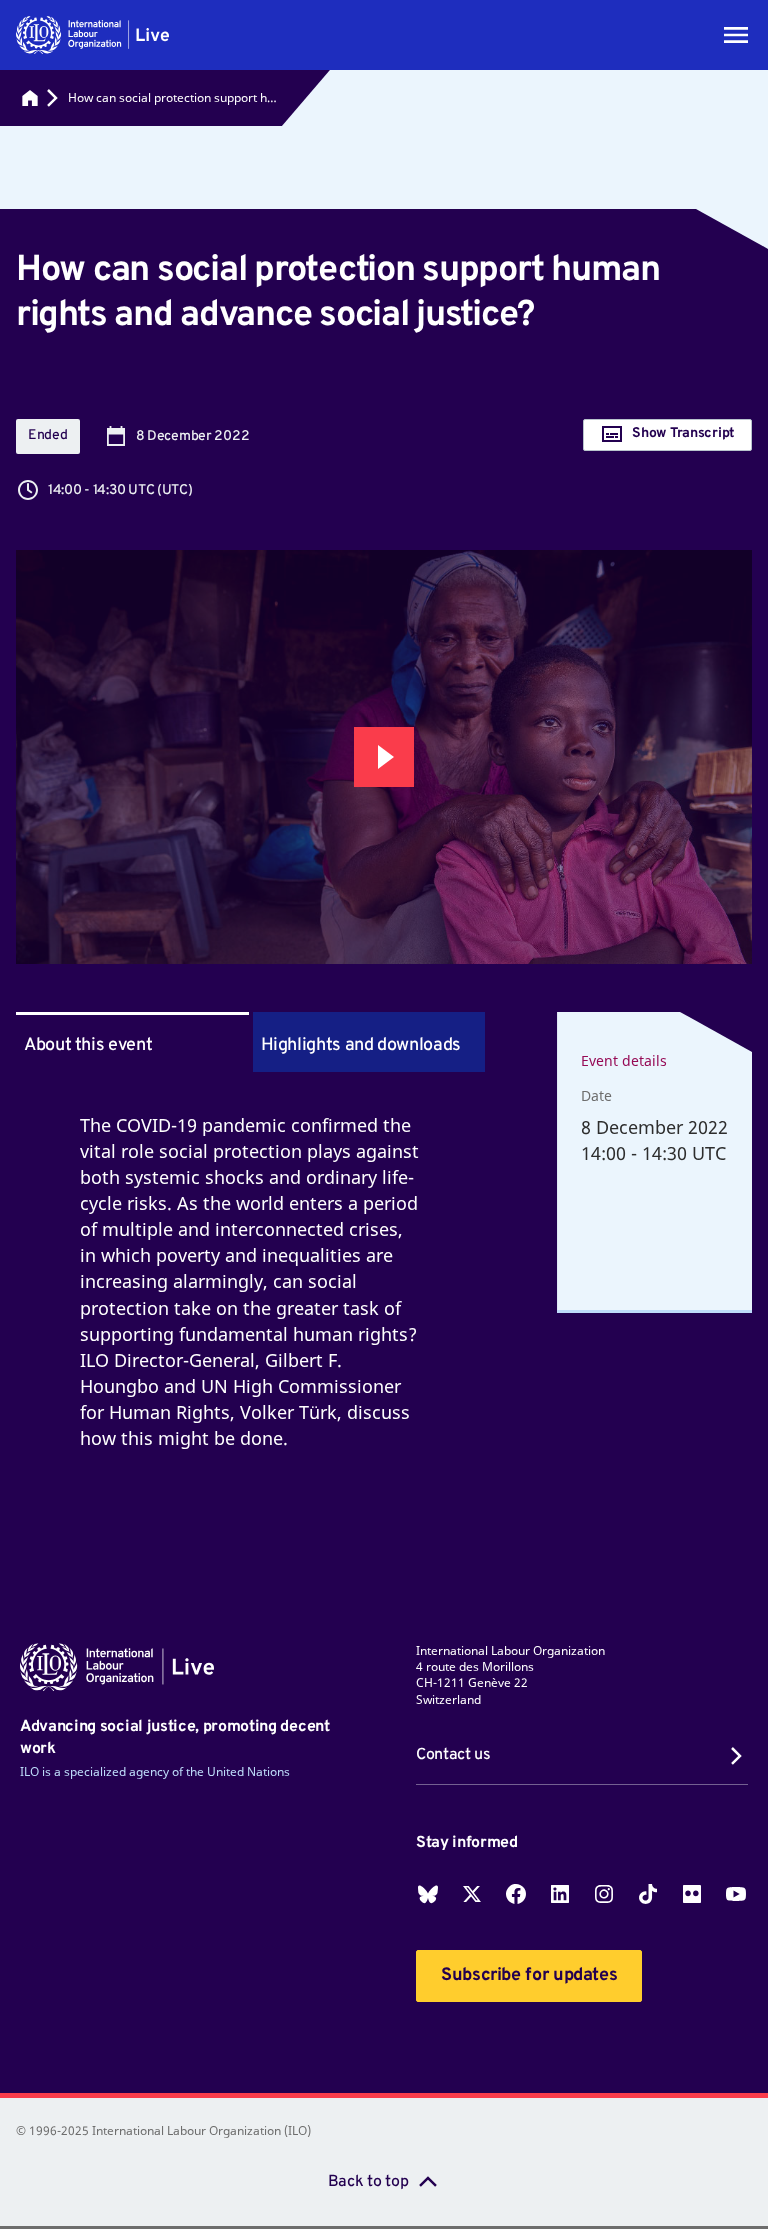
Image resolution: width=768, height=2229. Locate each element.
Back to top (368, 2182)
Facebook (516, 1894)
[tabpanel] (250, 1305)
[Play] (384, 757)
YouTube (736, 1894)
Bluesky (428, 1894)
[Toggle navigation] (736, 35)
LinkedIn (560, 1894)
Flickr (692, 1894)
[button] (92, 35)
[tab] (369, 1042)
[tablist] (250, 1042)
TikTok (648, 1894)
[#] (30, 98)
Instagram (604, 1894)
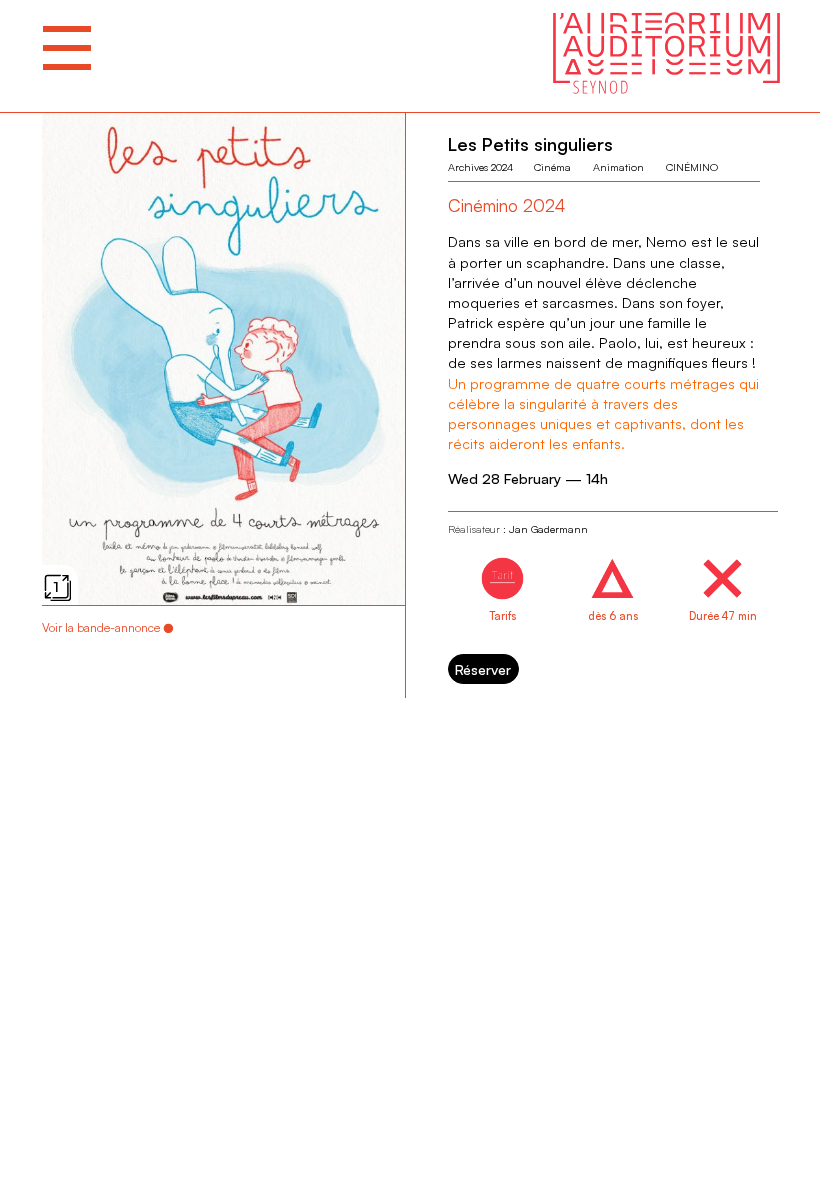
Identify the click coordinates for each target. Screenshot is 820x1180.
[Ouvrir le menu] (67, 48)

_ _ _ _ _

§ **YOUR OBJECTIVE**: Transcribe all of the entries word for word, but skip any pictures they contain.

§ **PROBLEM SOLUTION**:
Image resolution: width=768, height=2229. Locate each element.
Back to top (368, 2182)
Facebook (516, 1894)
[tabpanel] (250, 1305)
[Play] (384, 757)
YouTube (736, 1894)
Bluesky (428, 1894)
[Toggle navigation] (736, 35)
LinkedIn (560, 1894)
Flickr (692, 1894)
[button] (92, 35)
[tab] (369, 1042)
[tablist] (250, 1042)
TikTok (648, 1894)
[#] (30, 98)
Instagram (604, 1894)
Identify the click coordinates for each target. Screenshot is 820x1180.
[Ouvrir le menu] (67, 48)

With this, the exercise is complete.